The Shadow Queen (Ravenspire, #1)(41)



“I thought we had another six months of working our way through the mountain villages, robbing the queen’s treasury offices and building loyalty by giving it back to the people.”

“I’m done being cautious and safe, Gabril. Irina has destroyed my family and my kingdom. It’s time I repaid the favor.”

A fierce light burned in his eyes. “Agreed. How does Duchess Waldina factor into your plan?”

“She’s loyal to Irina and often stays at the castle. I need to know the gossip. The rumors. Anything that will show me a weakness I can use against Irina as I form a battle strategy for taking her down.”

“I’m not sure the duchess will be willing to give you that information.”

Lorelai’s jaw clenched until her teeth ached. “She’d better rethink that position before I get there.” Flexing her gloved hands, she said, “Once I have what I need, I’m going after Irina. No waiting. No hiding. Just a full-force attack that will end with one of us dead. It will be dangerous. Risky even by Leo’s standards.” Her voice broke, and she made herself look away so he wouldn’t see how desperately she wanted him to ignore her next words. “You don’t have to come with me. You’ve already risked so much. I release you from your service.”

He took two steps forward and pulled her against his chest. “You aren’t releasing me from anything. Where you go, I go.” She gripped his coat with desperate hands as relief warmed the pit of ice that had been forming in her stomach at the thought of facing the rest of her journey alone.

“What about Ada?” she asked as she released him and stepped back. “I didn’t mean to pry into your thoughts, but . . . is she your wife? Were those your boys?”

The loneliness that clung to him when he didn’t think she was watching filled his eyes, but his voice was composed. “Yes, that’s my family.”

“You never told us about them.” She tried hard not to make it sound like an accusation.

“Because you’d just lost everything. My choices, my grief, weren’t yours to bear.”

“Where are they? Do you ever see them?”

“They’re still in the capital. I got a message to her as I fled with you and Leo, and we’ve managed to exchange a few messages since then, but, no, I don’t see them. She buried me—the entrance hall collapsed on all the guards who were on duty that night. She simply claimed that I had died along with the others and held a funeral. Irina attended. I’ve stayed away because as long as Irina believes I’m dead, Ada and the boys are safe.”

Lorelai’s hands curled into fists. “You should have your family back.”

“So should you,” he said gently.

Her eyes burned with unshed tears, but she lifted her chin. “It’s too late for mine, but it isn’t too late for yours. Let’s get moving. We have a lot of ground to cover, and I have a lot of planning to do if I want to have a chance against Irina.”

“Oh, you have more than a chance.” He picked up her travel pack and handed it to her. “Do you know why I’m willing to follow you into this battle without hesitation?”

“Because I’m Arlen’s oldest child, and that makes the throne of Ravenspire rightfully mine.”

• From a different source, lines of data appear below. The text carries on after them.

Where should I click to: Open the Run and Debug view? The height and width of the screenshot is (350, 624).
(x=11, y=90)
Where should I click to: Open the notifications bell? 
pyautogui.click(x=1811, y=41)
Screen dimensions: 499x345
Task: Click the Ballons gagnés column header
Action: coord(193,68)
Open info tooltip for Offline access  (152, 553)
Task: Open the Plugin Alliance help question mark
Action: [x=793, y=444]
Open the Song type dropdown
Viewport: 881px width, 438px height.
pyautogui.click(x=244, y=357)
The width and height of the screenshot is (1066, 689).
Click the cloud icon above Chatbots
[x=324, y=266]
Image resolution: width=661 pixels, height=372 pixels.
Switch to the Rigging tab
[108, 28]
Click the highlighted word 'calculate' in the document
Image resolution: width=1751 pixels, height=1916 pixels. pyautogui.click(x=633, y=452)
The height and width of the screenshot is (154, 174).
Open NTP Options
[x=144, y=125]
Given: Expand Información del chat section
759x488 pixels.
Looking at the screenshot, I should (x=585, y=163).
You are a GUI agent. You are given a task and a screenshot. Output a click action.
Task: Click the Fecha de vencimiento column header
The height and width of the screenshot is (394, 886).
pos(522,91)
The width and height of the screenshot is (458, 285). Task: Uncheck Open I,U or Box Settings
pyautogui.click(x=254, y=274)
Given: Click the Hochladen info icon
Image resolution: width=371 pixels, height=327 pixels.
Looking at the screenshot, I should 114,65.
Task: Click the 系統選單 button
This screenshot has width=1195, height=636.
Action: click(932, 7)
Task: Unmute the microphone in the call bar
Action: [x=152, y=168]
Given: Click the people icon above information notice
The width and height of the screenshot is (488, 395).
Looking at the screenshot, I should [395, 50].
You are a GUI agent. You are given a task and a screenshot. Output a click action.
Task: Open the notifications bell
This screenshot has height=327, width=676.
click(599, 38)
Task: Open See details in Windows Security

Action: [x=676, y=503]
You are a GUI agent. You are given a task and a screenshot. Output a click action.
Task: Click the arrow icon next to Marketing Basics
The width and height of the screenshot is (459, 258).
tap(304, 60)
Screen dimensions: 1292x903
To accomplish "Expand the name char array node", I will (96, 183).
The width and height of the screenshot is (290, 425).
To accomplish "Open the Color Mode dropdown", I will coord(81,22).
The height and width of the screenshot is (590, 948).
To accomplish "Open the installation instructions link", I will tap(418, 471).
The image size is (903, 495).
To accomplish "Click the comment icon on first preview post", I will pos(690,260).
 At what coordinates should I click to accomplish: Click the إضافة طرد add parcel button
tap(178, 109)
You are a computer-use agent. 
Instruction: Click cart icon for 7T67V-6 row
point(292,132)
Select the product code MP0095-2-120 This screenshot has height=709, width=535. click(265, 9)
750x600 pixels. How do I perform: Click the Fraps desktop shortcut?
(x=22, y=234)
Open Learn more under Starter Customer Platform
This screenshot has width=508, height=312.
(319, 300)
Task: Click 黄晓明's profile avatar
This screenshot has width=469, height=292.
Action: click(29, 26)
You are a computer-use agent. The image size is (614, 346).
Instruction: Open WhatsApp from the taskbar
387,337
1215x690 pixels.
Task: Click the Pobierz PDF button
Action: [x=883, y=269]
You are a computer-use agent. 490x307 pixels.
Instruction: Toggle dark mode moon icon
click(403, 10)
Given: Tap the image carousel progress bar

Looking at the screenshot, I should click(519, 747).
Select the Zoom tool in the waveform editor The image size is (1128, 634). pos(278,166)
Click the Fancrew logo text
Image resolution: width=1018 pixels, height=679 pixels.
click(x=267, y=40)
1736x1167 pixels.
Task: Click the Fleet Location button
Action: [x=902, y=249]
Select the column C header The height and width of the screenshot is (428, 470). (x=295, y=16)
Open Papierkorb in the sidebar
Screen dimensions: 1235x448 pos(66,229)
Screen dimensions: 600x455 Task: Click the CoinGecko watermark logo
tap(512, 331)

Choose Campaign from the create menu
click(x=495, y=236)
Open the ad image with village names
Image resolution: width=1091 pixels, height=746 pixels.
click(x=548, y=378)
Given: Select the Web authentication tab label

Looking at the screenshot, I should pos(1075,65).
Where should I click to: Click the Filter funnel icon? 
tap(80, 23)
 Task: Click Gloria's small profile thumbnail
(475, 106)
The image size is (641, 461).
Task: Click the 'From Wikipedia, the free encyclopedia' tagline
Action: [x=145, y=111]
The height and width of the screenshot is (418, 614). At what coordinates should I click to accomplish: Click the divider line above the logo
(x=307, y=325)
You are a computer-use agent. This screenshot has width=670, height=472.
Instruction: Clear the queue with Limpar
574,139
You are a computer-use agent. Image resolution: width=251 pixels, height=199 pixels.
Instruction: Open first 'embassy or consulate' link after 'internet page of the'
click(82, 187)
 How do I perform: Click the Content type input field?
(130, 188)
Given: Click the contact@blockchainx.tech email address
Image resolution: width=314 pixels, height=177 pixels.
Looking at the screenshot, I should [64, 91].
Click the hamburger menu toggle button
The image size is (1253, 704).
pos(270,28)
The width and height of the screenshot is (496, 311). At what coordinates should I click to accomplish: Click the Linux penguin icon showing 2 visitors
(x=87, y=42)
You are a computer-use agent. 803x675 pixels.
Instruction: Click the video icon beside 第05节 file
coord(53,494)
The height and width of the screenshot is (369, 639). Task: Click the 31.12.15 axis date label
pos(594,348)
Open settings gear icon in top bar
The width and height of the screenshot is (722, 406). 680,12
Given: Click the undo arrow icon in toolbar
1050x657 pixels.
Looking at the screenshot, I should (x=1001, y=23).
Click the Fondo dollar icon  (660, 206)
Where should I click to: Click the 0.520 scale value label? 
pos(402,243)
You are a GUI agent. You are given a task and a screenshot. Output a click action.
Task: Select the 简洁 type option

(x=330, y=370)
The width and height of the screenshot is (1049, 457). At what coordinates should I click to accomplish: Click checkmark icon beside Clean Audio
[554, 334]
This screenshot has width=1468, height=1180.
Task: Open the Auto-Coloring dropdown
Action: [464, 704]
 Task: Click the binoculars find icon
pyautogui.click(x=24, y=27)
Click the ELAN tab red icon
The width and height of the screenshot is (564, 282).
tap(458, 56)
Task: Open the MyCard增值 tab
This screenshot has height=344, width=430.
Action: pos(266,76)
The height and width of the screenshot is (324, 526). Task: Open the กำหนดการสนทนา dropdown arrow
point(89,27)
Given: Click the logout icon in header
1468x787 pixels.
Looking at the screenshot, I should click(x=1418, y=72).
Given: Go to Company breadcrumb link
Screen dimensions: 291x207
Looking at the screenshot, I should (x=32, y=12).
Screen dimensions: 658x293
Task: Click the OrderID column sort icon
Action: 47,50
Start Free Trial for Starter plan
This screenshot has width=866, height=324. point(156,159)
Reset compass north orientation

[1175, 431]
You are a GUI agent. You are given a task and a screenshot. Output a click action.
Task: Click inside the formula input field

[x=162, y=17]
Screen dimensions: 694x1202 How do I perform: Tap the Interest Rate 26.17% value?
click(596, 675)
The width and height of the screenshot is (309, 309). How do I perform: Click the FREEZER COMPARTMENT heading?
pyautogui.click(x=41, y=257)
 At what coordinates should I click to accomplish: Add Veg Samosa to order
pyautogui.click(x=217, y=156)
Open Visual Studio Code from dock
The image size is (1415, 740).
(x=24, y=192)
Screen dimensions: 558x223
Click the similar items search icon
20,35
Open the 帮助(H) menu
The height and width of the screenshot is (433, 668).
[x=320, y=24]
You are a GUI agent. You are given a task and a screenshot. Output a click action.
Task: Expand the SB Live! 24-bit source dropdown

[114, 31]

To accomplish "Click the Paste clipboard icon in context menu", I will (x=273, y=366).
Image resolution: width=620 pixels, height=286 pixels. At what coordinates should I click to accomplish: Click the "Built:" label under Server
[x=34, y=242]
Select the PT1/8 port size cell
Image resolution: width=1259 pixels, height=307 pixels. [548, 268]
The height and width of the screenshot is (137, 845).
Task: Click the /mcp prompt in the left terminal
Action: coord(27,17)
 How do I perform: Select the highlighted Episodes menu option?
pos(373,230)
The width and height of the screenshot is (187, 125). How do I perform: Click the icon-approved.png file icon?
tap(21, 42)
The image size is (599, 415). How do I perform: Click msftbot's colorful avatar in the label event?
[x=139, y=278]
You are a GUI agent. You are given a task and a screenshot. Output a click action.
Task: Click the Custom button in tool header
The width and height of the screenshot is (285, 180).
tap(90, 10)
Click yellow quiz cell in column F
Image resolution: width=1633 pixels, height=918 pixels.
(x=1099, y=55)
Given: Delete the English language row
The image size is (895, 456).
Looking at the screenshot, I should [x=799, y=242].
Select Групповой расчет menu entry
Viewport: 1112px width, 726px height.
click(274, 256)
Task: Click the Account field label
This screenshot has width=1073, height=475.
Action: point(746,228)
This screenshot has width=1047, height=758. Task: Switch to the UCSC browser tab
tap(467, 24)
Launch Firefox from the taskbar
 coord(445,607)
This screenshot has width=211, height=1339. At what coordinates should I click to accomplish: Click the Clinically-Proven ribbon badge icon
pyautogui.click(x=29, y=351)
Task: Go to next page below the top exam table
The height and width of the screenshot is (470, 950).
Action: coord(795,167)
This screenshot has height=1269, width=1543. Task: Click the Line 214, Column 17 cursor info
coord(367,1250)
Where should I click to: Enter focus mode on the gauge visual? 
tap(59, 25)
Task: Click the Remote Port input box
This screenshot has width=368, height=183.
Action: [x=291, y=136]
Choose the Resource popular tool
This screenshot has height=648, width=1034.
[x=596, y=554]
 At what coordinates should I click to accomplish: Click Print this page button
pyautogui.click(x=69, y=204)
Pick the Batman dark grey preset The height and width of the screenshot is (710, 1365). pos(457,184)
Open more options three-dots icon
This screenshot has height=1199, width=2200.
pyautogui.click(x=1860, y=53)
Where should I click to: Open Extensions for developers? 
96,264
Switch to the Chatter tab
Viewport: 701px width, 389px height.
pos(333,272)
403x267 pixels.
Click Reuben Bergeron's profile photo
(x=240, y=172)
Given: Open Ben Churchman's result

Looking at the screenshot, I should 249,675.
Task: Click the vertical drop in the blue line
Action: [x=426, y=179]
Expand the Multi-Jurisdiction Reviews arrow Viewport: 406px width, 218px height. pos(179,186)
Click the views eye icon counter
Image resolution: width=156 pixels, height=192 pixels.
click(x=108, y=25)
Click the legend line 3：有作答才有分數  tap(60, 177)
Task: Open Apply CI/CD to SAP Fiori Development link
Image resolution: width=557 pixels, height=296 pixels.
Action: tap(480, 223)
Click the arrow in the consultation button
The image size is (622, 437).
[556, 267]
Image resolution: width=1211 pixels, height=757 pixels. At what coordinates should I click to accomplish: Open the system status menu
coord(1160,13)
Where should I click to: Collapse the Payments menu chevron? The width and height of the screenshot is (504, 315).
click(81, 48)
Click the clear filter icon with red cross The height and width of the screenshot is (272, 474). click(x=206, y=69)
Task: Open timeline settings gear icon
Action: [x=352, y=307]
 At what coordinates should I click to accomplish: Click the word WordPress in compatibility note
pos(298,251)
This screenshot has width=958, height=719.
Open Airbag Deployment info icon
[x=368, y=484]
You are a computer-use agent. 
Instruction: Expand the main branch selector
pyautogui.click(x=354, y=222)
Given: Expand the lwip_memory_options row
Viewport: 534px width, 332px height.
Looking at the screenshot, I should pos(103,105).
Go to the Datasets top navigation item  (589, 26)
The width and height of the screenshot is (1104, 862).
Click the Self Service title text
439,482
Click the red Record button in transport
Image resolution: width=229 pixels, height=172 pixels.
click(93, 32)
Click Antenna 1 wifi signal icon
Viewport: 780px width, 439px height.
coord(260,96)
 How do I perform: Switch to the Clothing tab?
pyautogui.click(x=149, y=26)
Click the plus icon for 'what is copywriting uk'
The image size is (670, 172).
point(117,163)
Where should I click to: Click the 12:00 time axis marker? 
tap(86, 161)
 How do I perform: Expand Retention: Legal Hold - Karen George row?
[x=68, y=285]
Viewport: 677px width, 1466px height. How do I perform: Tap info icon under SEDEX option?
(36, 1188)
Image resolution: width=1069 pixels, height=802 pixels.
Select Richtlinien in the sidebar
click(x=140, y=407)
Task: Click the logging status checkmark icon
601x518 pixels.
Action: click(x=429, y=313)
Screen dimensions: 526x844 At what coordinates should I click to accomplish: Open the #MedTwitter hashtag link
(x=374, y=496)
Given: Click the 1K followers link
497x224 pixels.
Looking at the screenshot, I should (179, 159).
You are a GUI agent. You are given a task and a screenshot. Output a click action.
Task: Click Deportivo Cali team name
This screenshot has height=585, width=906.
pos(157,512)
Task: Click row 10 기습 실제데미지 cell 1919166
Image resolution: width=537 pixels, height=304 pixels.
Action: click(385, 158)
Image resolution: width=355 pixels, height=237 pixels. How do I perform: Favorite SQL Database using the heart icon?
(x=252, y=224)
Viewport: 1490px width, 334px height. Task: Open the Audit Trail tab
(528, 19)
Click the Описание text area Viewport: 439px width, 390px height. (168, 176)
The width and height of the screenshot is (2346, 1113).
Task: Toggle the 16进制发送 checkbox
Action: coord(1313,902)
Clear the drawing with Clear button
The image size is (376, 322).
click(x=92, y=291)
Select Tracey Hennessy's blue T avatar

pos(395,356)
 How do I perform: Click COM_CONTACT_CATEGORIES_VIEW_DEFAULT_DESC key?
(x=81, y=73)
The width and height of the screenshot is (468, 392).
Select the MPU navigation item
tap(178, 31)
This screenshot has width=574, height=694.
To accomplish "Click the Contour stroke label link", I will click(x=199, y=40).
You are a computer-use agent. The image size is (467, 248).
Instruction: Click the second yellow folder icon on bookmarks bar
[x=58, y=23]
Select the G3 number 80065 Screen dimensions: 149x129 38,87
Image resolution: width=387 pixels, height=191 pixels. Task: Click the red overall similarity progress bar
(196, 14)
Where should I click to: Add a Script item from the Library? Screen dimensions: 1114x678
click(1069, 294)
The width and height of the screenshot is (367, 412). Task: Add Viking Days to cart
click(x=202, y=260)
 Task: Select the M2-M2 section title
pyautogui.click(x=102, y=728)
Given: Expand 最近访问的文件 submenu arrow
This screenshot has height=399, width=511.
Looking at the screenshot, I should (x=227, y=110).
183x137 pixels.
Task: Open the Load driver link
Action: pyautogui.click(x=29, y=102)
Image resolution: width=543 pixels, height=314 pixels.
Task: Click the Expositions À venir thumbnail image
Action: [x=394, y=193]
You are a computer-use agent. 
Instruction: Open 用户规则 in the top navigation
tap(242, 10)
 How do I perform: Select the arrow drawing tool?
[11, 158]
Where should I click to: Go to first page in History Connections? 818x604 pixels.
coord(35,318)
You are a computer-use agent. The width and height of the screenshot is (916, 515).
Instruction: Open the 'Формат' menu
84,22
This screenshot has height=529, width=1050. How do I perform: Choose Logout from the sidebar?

“Wrong.” He held her gaze, his eyes fierce. “Bloodlines and birthrights don’t make someone worth following. Neither does the appearance of power. I follow you because you have the courage of a true warrior.”

“I don’t feel courageous.” She turned toward the west. “I just see what needs to be done, and there’s no one else to do it. No one else who can fight Irina with the weapon she’s used to destroy Ravenspire. It has to be me. That doesn’t make me a warrior. That just makes me the best tool for a necessary job.”

As they left the campsite behind and moved through a grove of trees with crumbling trunks and bare, shriveled branches, Gabril said, “A warrior doesn’t focus on the odds stacked against her. She focuses on her heart, on her will to face the evil in her world and defeat it, and then she finds a way to do it.”

Lorelai grabbed his arm to help him over a fallen evergreen. She should’ve healed his leg when she healed his sickness, but she hadn’t been thinking clearly.

She was thinking clearly now. The first order of business when they stopped for lunch would be restoring his left leg. She refused to hear an argument from him over it, either. His heart would submit to hers to make the cost of magic light enough to easily bear, or . . . well, she didn’t know what she’d do to overpower the will of the man who’d been like a father to her for the past nine years, but she’d think of something.

“I want to tell you a story.” Gabril reached for her gloved hand, and she held on to him while the morning sun filtered in past the bare branches and hung in the air like pale gold dust.

“Once upon a time, there was a princess who was unlike any other princess.”

She made a sound of disbelief, and he glared at her. “You may be my queen, but I can still assign you an hour of land sprints if you aren’t paying attention.”

She gave him her full attention.

“Other princesses were raised in castles with maids to clean up after them, cooks to bake their favorite treats, closets full of fancy dresses, and parents to watch over them and love them.”